- _Text_:

□ □ □ □ □

Migration guide

How to Move Tax Residency from Poland to Switzerland (2026)

Moving tax residency from Poland to Switzerland is the structural play for a Polish founder or family-office principal whose annual passive income is high enough that lump-sum taxation (forfait fiscal / Pauschalbesteuerung) beats every other European base on a risk-adjusted basis. The headline arithmetic: a top Polish burden of 32% PIT + 4% danina solidarnościowa + 4.9–9% uncapped NFZ is replaced by a single negotiated annual tax bill anchored on a CHF 435,000 federal minimum base (2026) plus the canton’s own minimum — typically landing somewhere between CHF 600,000 and CHF 1,500,000+ all-in depending on Zug, Geneva, Vaud or Valais. Two structural features make this corridor harder than it looks. First, the Polish exit tax under Articles 30da–30di of the PIT Act triggers at a PLN 4M asset threshold and the 5-year instalment deferral is not available for Switzerland because Switzerland is neither EU nor EEA. Second, although Poland and Switzerland do have a comprehensive double-tax convention in force since 1993 (Konwencja z 2 września 1991, amended by Protocol z 20 kwietnia 2010), Switzerland’s lump-sum holders face well-documented limitations on treaty access that must be planned around before the canton issues a ruling.

The Tax Delta at a Glance

Poland (current) Switzerland (after move, lump-sum)
Personal income tax 12% to PLN 120,000, then 32% above; PLN 30,000 tax-free Standard system 22–45% combined by canton — replaced by forfait (tax on imputed Swiss expenditure, federal minimum tax base CHF 435,000)
Solidarity surcharge (danina solidarnościowa) 4% on income above PLN 1,000,000/year None — absorbed into the lump-sum
Self-employed / business income 19% liniowa, or 8.5–17% ryczałt, plus 4.9–9% NFZ uncapped No gainful employment in Switzerland permitted under the forfait; passive asset management of own portfolio fine
Capital gains / dividends 19% flat (PIT-38) on listed shares, fund units, derivatives, crypto 0% federal CGT on private movable assets (incl. most privately-held crypto) outside professional-trader status; absorbed into forfait under lump-sum
Health contribution (NFZ) 4.9–9% of business income, uncapped Mandatory Swiss LAMal/KVG private cover ~CHF 4,000–10,000/yr per adult
Wealth tax None on net worth Cantonal/communal wealth tax 0.1–1% — applies under forfait based on imputed wealth
Inheritance / gift 3–20% (Group 0 close family fully exempt) Cantonal — most cantons fully exempt spouses and direct descendants; collateral relatives can hit double-digit rates
Annual property tax None on residential ownership Modest cantonal property tax / imputed rental income on owner-occupied homes
Corporate tax 19% CIT (or 9% small CIT) 11.85% Zug to ~21% Geneva combined federal+cantonal; OECD 15% top-up for groups above EUR 750M from 2024
VAT 23% standard 8.1% standard — among Europe’s lowest
Worldwide vs territorial Worldwide on Polish residents Worldwide under standard system; effectively expenditure-based under forfait
Effective rate (typical UHNW) ~32–36% top marginal + 4% solidarity + NFZ ~CHF 600K–1.5M flat annual cost regardless of global income

The right-hand column is achievable only after both legs close cleanly: cessation of unlimited Polish tax liability under Article 3 PIT, and a Swiss residence permit B with a written cantonal lump-sum ruling in hand. Until both files are intact, urząd skarbowy continues to treat the taxpayer as a Polish resident on worldwide income — and Switzerland’s negotiated forfait is irrelevant.

□ □ □ □ □

- _What this exercise asks_:
1) Name every Swiss canton mentioned in the tax residency guide.
2) Write the next part of the tax residency guide, picking up after its final paragraph.

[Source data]
□ □ □ □ □

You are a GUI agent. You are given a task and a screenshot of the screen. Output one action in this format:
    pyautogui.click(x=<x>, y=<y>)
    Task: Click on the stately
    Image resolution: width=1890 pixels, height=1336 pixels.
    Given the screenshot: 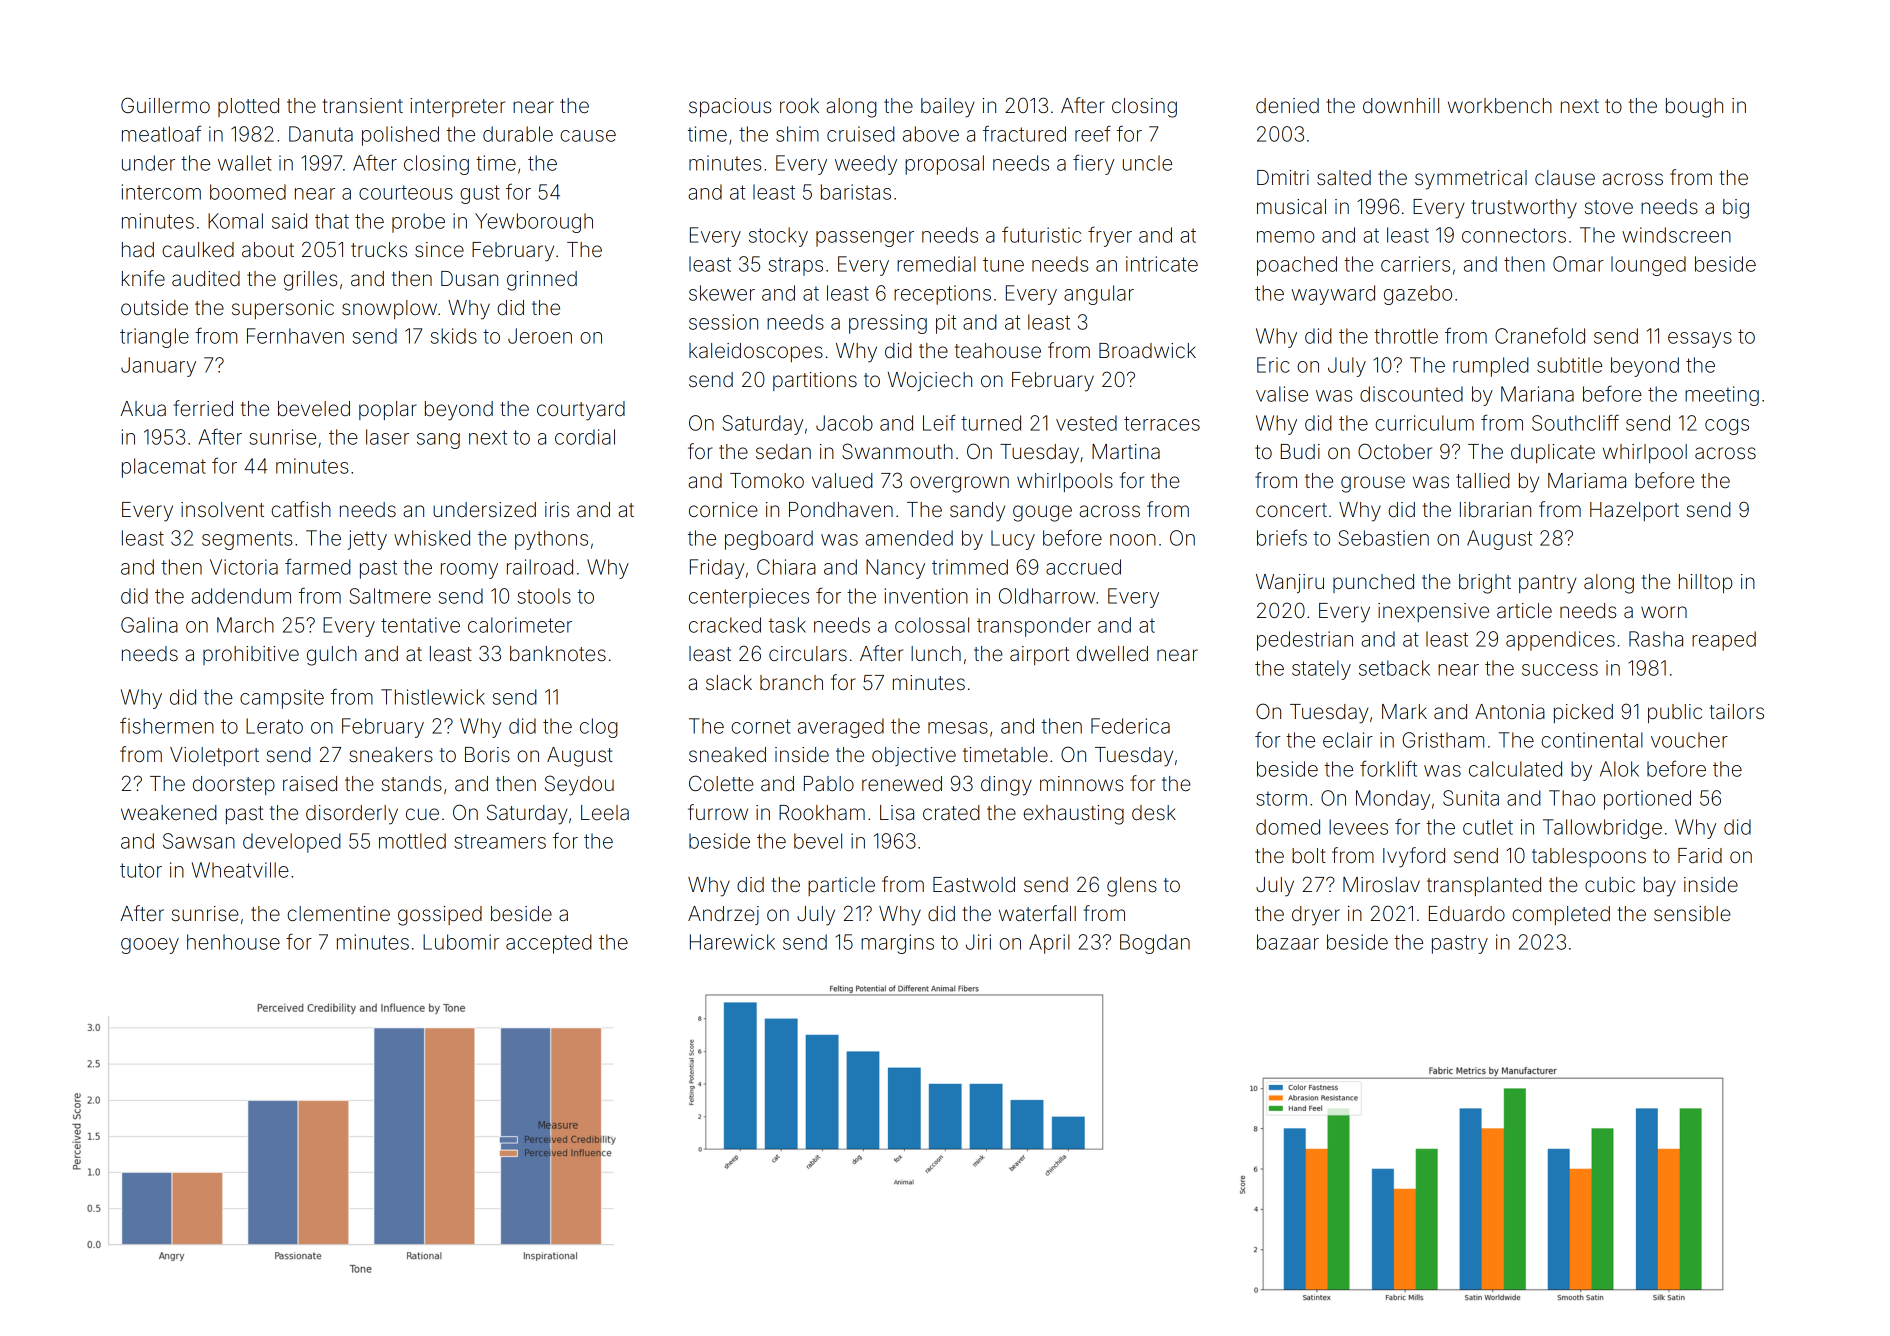 What is the action you would take?
    pyautogui.click(x=1321, y=670)
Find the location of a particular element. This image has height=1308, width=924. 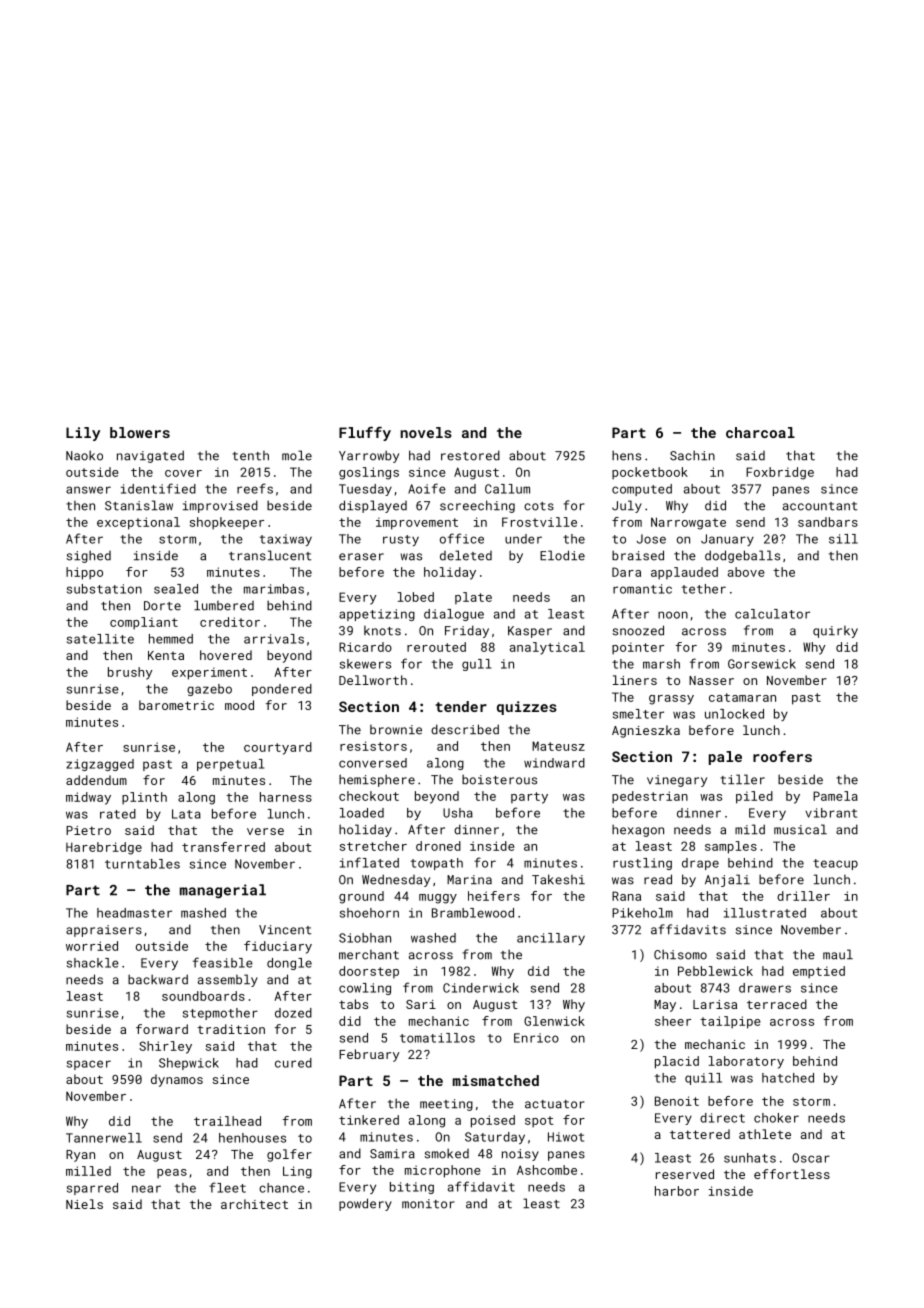

washed is located at coordinates (433, 938).
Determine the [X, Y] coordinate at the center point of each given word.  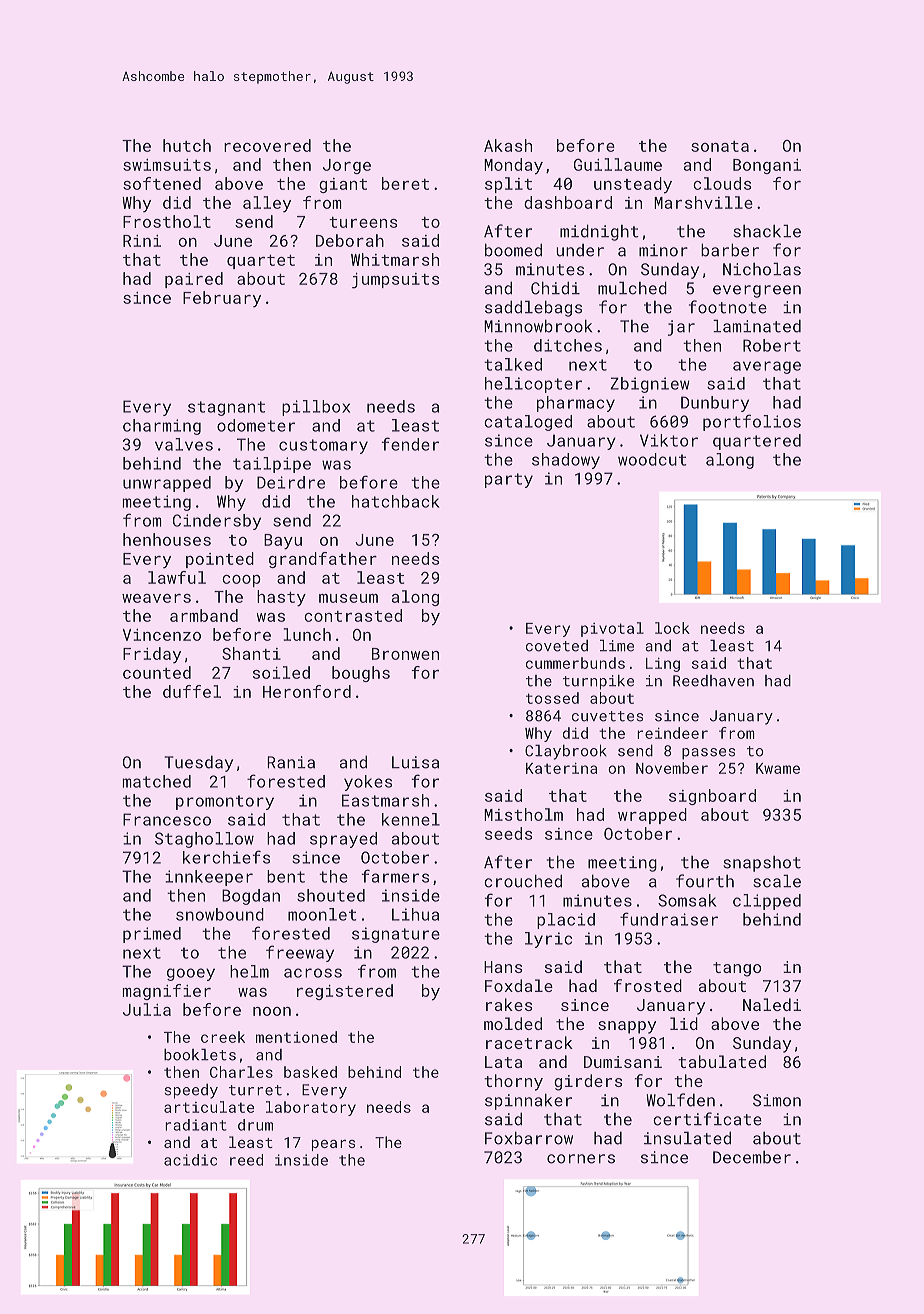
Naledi [772, 1004]
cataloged [528, 423]
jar [681, 328]
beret [405, 183]
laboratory [311, 1108]
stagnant [226, 408]
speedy [191, 1091]
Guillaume [618, 164]
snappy [627, 1027]
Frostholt [167, 221]
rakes [509, 1004]
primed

□ □ □ □ □

- _Results of the tasks_:
1) Zug, Geneva, Vaud, Valais

2)
Step-by-Step Move

Step 1: Confirm you can legally cease Polish tax residency under Article 3 PIT

Polish tax residency is defined by Article 3(1a) of the Ustawa o podatku dochodowym od osób fizycznych. Either limb is sufficient to maintain nieograniczony obowiązek podatkowy:

  • Your center of personal or economic interests (ośrodek interesów życiowych) is in Poland — assessed holistically (spouse and minor children, principal employment or business activity, primary banking, immovable property, social ties); or
  • You spend more than 183 days in Poland in the tax year.

For Switzerland-bound exiters, the ambiguity here can in principle be cleaned up later by the Article 4 tie-breaker of the 1991 PL–CH Convention — a real safety net that is unavailable on the Poland-to-Monaco corridor. Even so, KAS and Naczelny Sąd Administracyjny case law (e.g. II FSK 1971/19) treat a Polish-resident spouse, school-age children at a Polish szkoła or an actively-managed Polish sp. z o.o. as sufficient ośrodek interesów życiowych on its own. The forfait additionally requires that the Swiss canton accept your Swiss residence as primary; a part-time arrangement that triggers the tie-breaker every year is the wrong basis to negotiate a lump-sum ruling.

The practical break-Poland sequence: relocate the family unit; wymeldować się at the urząd gminy citing the Swiss address; terminate or arm’s-length-let the Polish lease (never to family); reclassify Polish bank and brokerage accounts to non-resident status; deregister from ZUS/NFZ; and document a Swiss centre of life — Swiss lease or property title, Einwohnerkontrolle/Contrôle des habitants registration, the negotiated lump-sum ruling, Swiss bank statements, LAMal/KVG enrolment, school placements where applicable.

Step 2: Plan around the Polish exit tax (podatek od dochodów z niezrealizowanych zysków)

Poland’s exit tax — Articles 30da–30di of the PIT Act, in force since 1 January 2019 as the Polish implementation of EU Council Directive 2016/1164 (ATAD) — is the single largest cash item on this corridor for shareholders, fund holders and crypto investors.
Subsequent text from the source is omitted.